* Records to use
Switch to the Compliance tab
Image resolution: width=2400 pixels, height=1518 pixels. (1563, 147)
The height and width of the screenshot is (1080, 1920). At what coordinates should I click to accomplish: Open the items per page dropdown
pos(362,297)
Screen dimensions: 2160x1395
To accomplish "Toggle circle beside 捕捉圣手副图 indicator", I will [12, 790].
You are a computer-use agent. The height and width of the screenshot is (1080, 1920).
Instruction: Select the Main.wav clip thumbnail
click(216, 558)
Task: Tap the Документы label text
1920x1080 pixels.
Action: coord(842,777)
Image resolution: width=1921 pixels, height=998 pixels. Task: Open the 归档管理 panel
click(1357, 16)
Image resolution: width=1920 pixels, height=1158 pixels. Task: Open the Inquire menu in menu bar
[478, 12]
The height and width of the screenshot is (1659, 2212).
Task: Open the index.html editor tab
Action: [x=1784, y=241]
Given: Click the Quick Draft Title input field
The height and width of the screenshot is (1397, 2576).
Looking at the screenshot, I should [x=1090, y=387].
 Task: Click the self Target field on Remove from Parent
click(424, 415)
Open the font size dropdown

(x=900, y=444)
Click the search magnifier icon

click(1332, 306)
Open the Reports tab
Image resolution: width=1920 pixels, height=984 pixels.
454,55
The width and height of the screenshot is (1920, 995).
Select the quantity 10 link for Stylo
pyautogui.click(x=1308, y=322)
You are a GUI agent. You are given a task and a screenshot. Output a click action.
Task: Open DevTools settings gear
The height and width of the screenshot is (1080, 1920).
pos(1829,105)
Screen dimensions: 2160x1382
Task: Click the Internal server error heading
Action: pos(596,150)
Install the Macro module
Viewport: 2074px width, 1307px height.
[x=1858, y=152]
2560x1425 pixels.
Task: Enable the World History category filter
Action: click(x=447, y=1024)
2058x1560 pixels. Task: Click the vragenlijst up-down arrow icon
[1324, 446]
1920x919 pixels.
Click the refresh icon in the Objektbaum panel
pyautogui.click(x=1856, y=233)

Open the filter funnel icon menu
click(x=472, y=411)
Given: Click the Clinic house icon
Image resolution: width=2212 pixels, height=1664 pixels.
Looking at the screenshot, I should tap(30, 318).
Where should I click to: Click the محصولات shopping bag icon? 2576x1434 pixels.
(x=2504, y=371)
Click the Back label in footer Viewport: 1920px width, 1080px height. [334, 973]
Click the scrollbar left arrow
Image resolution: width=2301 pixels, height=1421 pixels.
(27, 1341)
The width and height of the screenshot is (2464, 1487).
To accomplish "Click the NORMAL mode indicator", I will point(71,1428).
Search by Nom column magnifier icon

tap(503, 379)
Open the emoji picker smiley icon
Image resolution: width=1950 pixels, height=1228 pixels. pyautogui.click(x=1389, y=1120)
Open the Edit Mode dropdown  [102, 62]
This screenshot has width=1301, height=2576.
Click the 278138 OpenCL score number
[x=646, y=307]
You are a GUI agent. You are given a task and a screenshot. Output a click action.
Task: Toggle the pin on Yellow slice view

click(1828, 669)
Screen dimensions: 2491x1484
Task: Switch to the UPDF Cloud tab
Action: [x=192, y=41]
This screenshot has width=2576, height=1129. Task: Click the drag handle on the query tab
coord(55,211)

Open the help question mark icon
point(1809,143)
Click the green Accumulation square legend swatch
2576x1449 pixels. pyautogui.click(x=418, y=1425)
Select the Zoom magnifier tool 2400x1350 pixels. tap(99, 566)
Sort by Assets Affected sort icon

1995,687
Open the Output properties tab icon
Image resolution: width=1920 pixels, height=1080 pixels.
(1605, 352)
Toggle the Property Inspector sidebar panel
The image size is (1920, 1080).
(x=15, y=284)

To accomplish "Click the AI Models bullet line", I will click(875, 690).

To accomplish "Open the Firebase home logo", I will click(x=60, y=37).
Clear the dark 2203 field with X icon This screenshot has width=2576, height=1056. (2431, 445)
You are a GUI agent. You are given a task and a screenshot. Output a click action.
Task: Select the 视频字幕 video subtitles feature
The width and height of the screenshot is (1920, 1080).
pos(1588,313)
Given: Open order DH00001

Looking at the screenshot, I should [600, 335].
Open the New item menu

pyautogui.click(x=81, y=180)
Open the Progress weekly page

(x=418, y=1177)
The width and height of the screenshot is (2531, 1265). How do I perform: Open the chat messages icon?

* What you are asked to do
Retype the records above exactly, so that no line differs from its source.

* Solution for this problem
Switch to the Compliance tab
Image resolution: width=2400 pixels, height=1518 pixels. (1563, 147)
The height and width of the screenshot is (1080, 1920). At what coordinates should I click to accomplish: Open the items per page dropdown
pos(362,297)
Screen dimensions: 2160x1395
To accomplish "Toggle circle beside 捕捉圣手副图 indicator", I will [12, 790].
You are a computer-use agent. The height and width of the screenshot is (1080, 1920).
Instruction: Select the Main.wav clip thumbnail
click(216, 558)
Task: Tap the Документы label text
1920x1080 pixels.
Action: coord(842,777)
Image resolution: width=1921 pixels, height=998 pixels. Task: Open the 归档管理 panel
click(1357, 16)
Image resolution: width=1920 pixels, height=1158 pixels. Task: Open the Inquire menu in menu bar
[478, 12]
The height and width of the screenshot is (1659, 2212).
Task: Open the index.html editor tab
Action: [x=1784, y=241]
Given: Click the Quick Draft Title input field
The height and width of the screenshot is (1397, 2576).
Looking at the screenshot, I should [x=1090, y=387].
 Task: Click the self Target field on Remove from Parent
click(424, 415)
Open the font size dropdown

(x=900, y=444)
Click the search magnifier icon

click(1332, 306)
Open the Reports tab
Image resolution: width=1920 pixels, height=984 pixels.
454,55
The width and height of the screenshot is (1920, 995).
Select the quantity 10 link for Stylo
pyautogui.click(x=1308, y=322)
You are a GUI agent. You are given a task and a screenshot. Output a click action.
Task: Open DevTools settings gear
The height and width of the screenshot is (1080, 1920).
pos(1829,105)
Screen dimensions: 2160x1382
Task: Click the Internal server error heading
Action: pos(596,150)
Install the Macro module
Viewport: 2074px width, 1307px height.
[x=1858, y=152]
2560x1425 pixels.
Task: Enable the World History category filter
Action: click(x=447, y=1024)
2058x1560 pixels. Task: Click the vragenlijst up-down arrow icon
[1324, 446]
1920x919 pixels.
Click the refresh icon in the Objektbaum panel
pyautogui.click(x=1856, y=233)

Open the filter funnel icon menu
click(x=472, y=411)
Given: Click the Clinic house icon
Image resolution: width=2212 pixels, height=1664 pixels.
Looking at the screenshot, I should tap(30, 318).
Where should I click to: Click the محصولات shopping bag icon? 2576x1434 pixels.
(x=2504, y=371)
Click the Back label in footer Viewport: 1920px width, 1080px height. [334, 973]
Click the scrollbar left arrow
Image resolution: width=2301 pixels, height=1421 pixels.
(27, 1341)
The width and height of the screenshot is (2464, 1487).
To accomplish "Click the NORMAL mode indicator", I will point(71,1428).
Search by Nom column magnifier icon

tap(503, 379)
Open the emoji picker smiley icon
Image resolution: width=1950 pixels, height=1228 pixels. pyautogui.click(x=1389, y=1120)
Open the Edit Mode dropdown  [102, 62]
This screenshot has width=1301, height=2576.
Click the 278138 OpenCL score number
[x=646, y=307]
You are a GUI agent. You are given a task and a screenshot. Output a click action.
Task: Toggle the pin on Yellow slice view

click(1828, 669)
Screen dimensions: 2491x1484
Task: Switch to the UPDF Cloud tab
Action: [x=192, y=41]
This screenshot has width=2576, height=1129. Task: Click the drag handle on the query tab
coord(55,211)

Open the help question mark icon
point(1809,143)
Click the green Accumulation square legend swatch
2576x1449 pixels. pyautogui.click(x=418, y=1425)
Select the Zoom magnifier tool 2400x1350 pixels. tap(99, 566)
Sort by Assets Affected sort icon

1995,687
Open the Output properties tab icon
Image resolution: width=1920 pixels, height=1080 pixels.
(1605, 352)
Toggle the Property Inspector sidebar panel
The image size is (1920, 1080).
(x=15, y=284)

To accomplish "Click the AI Models bullet line", I will click(875, 690).

To accomplish "Open the Firebase home logo", I will click(x=60, y=37).
Clear the dark 2203 field with X icon This screenshot has width=2576, height=1056. (2431, 445)
You are a GUI agent. You are given a task and a screenshot. Output a click action.
Task: Select the 视频字幕 video subtitles feature
The width and height of the screenshot is (1920, 1080).
pos(1588,313)
Given: Open order DH00001

Looking at the screenshot, I should [600, 335].
Open the New item menu

pyautogui.click(x=81, y=180)
Open the Progress weekly page

(x=418, y=1177)
The width and height of the screenshot is (2531, 1265). How do I perform: Open the chat messages icon?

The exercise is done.